In college, my WS was two years at Phonathon and one year in the budget office. (freshman year there was a hiccup in FA so I didn’t qualify in time). Loved the first year at phonathon. I was great. I could talk anyone out of their money. I must have burned out because I hated it second year. Ended up as a shift manager/processor so I didn’t have to talk on the phone any more. (great benefit both years was being able to call home for free 2x a week - albeit briefly. I also kept touch with friends, siblings, etc… briefly) The budget office job was the best. What little work I was required to do could be done in an hour, leaving me with 7 hours of study. H commuted to his school. His WS was with the maintenance department and he washed windows. All 242 of them. I guess he did other stuff but that is all he talks about.
From friends of mine who worked in the dining hall, many of them also worked campus catering. THAT was where the money was. Bartending. Tips. Left over food. Access to alumni. These folks have gone on to all kinds of success.
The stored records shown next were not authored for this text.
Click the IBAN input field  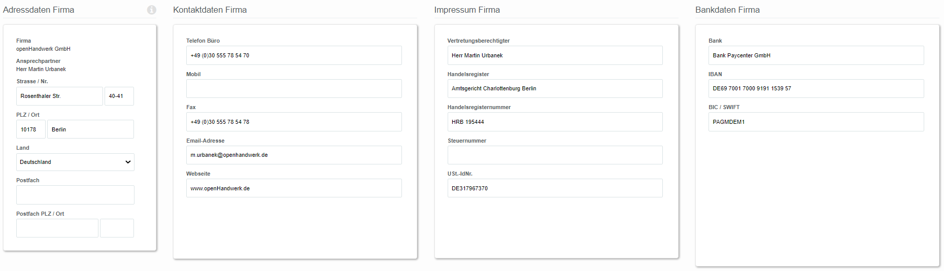(816, 88)
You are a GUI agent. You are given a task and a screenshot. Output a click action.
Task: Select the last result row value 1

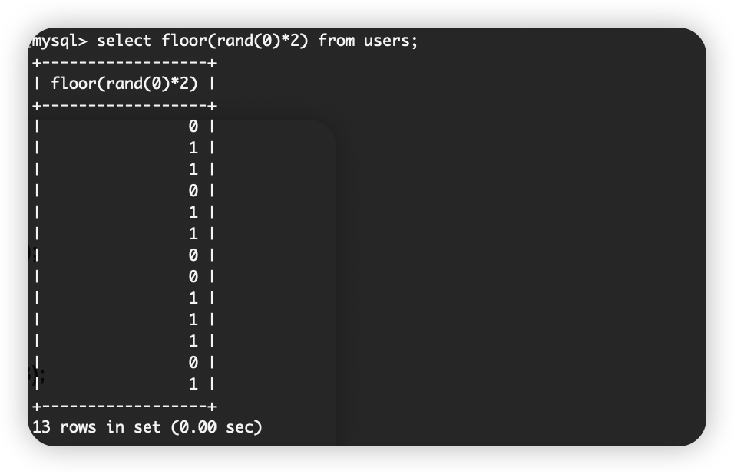pos(193,384)
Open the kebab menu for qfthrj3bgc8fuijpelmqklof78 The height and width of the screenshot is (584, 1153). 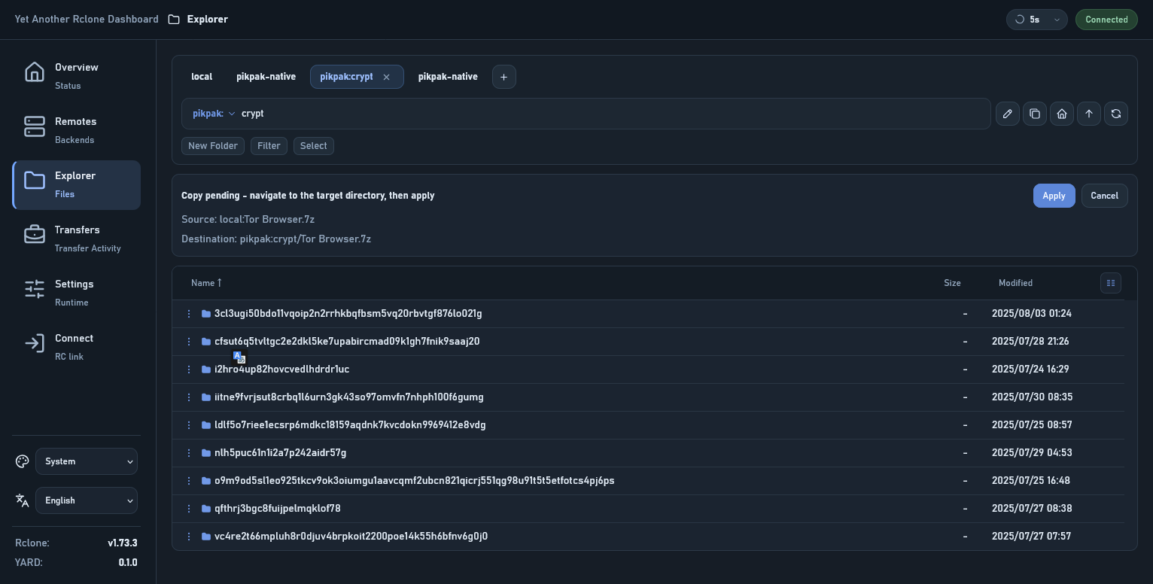tap(189, 508)
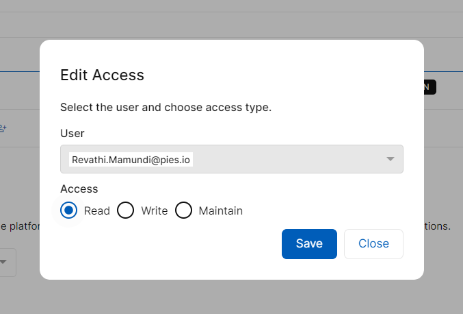Open the User dropdown field

pos(232,159)
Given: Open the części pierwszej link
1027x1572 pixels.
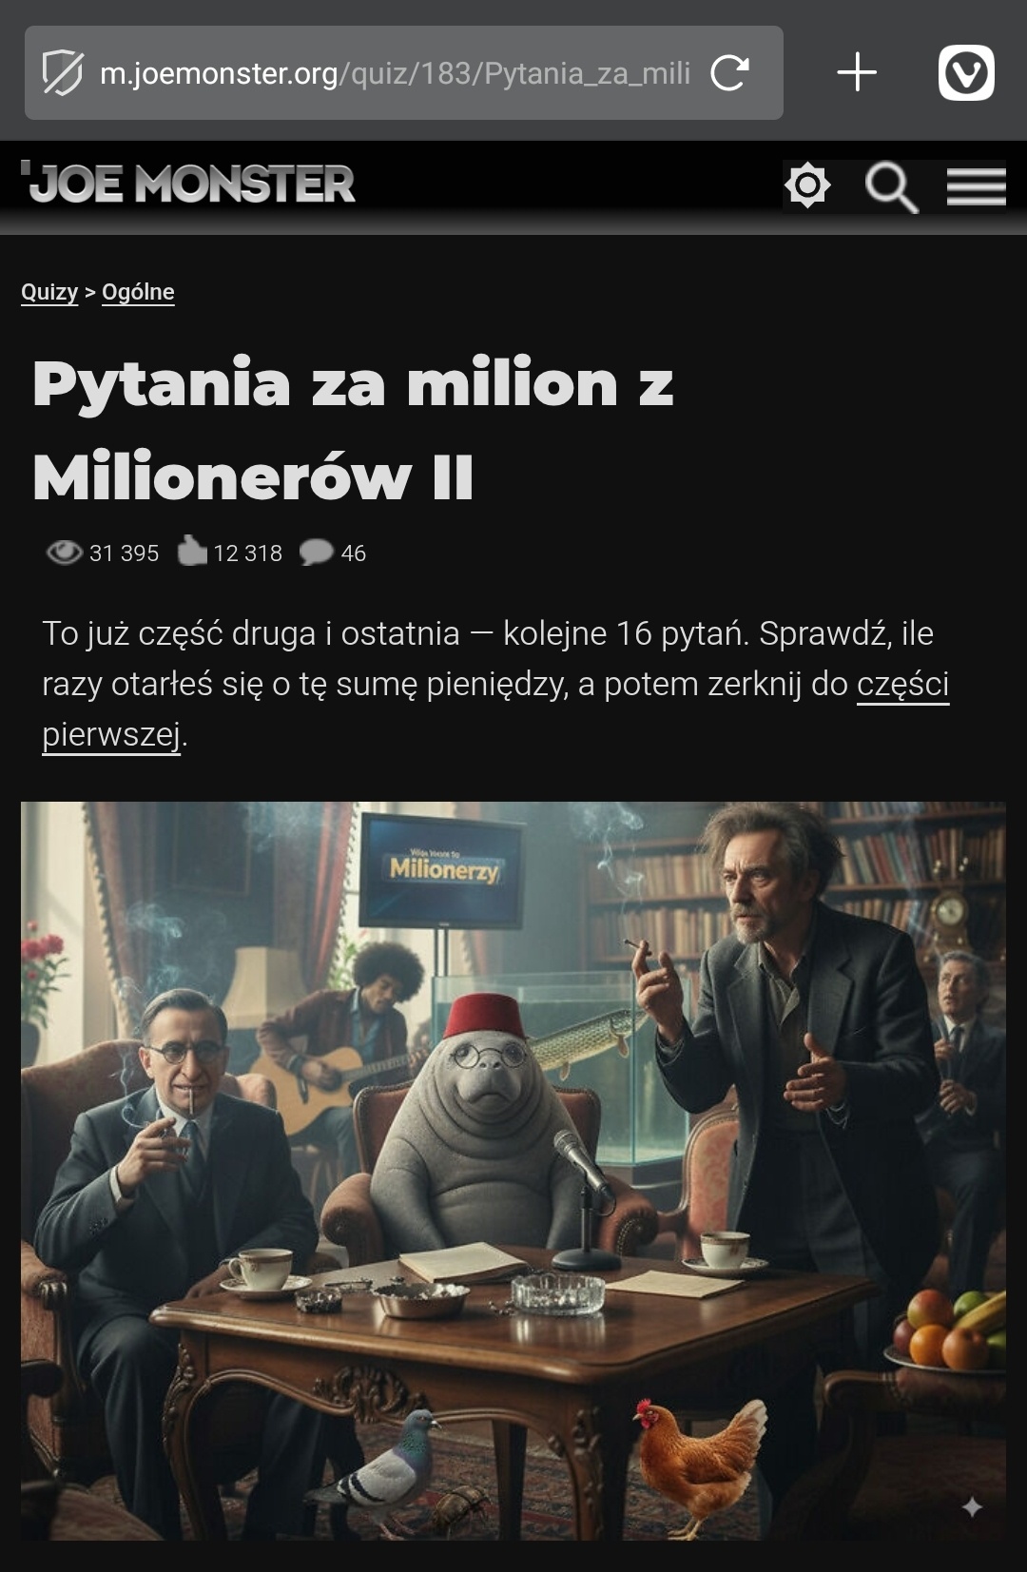Looking at the screenshot, I should pos(496,708).
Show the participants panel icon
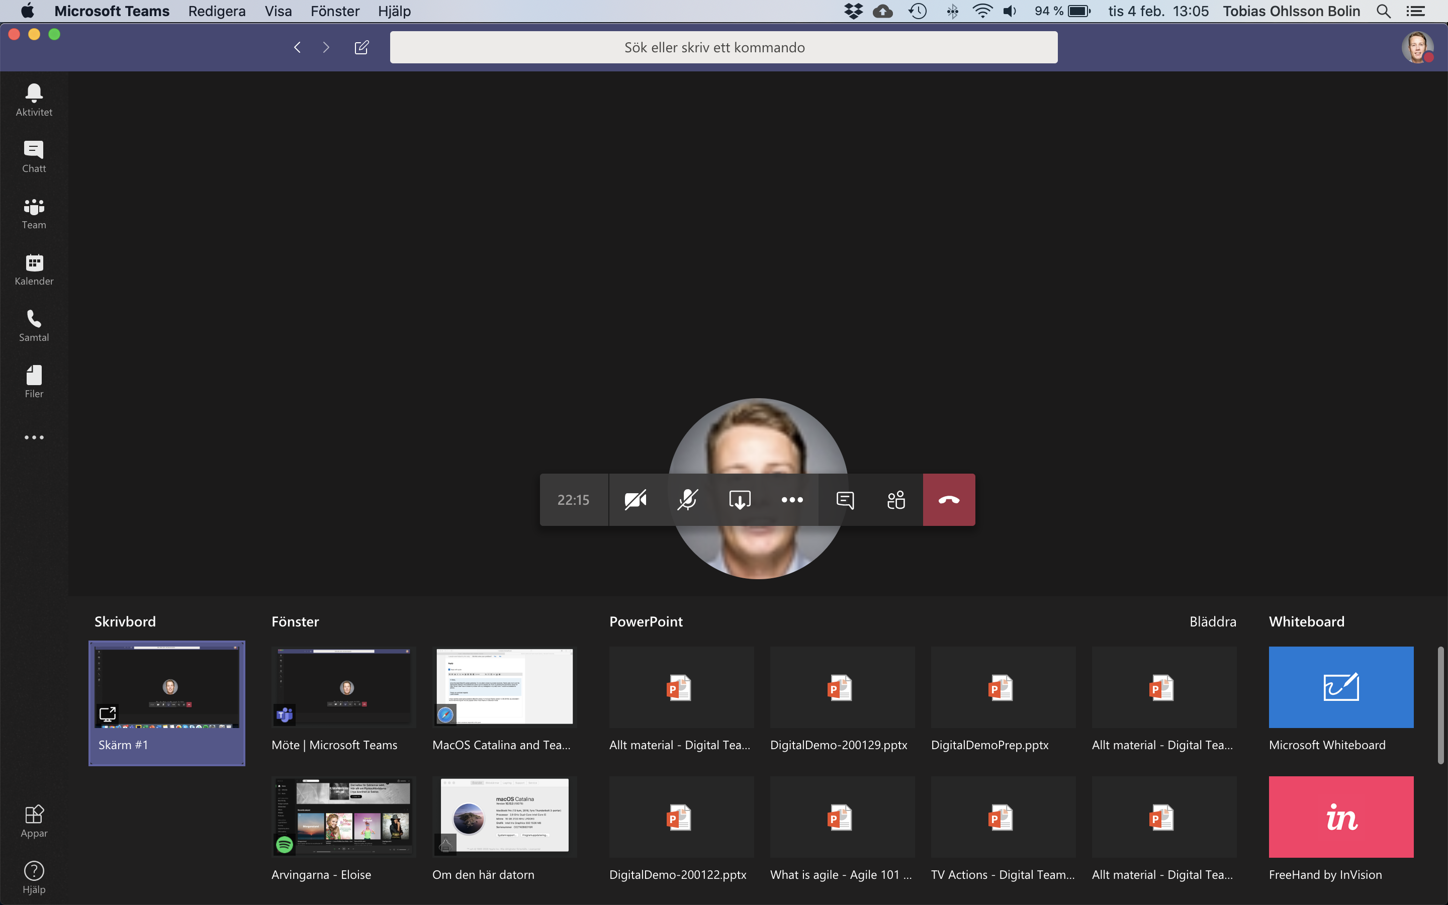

At the time, they did all kinds of ECs in addition to their WS.
Of course YMMV. I worked every summer and paid for my meal plan, books, and incidentals. H covered all of his education and commuting expenses. I hated having to contact my parents for money. Too many questions. I didn’t want to have to explain anything.
For kids, we cover most of the incidentals. D paid for her books and computer altho we were more than willing. We ended up sending her money on a regular basis, so it kind of worked out the same in the end. (Altho she insists she did it on her own). S is more than willing for us to pay for whatever we want. He is quite miserly with his funds. It will be interesting to see how he spends his money in the years to come.
My kids had a full meal plan. But they also had a fridge and a microwave…and quite frankly it was cheaper (plus they made healthy choices) for them to buy snacks than to eat snacks at some paid place. Plus, we stocked them up pretty well when we could…and sent gift cards to the grocery store. They had things like yogurt, cheese, crackers, fruit.
DS’s college allowed them to take a piece of fruit with them from the dining hall.
Both schools had study hours dining times in the dining halls too. And both schools had a plentiful amount of choices…both on and off campus…for food points.
“If your kid goes to a college where on-campus housing is not guaranteed for upperclassmen and where all the apartments within walking distance of campus are rented for the following school year months before the dorm lottery takes place, it takes no convincing at all.”
Of course. For us, this was an important criteria - the ability to stay on campus for 4 years. For other people, of course, it isn’t, and their kids are happy to move off campus and they’re fully supportive of apartment living. I’m not suggesting my way is better – that’s just what was important to us. Everyone’s mileage varies on this dimension.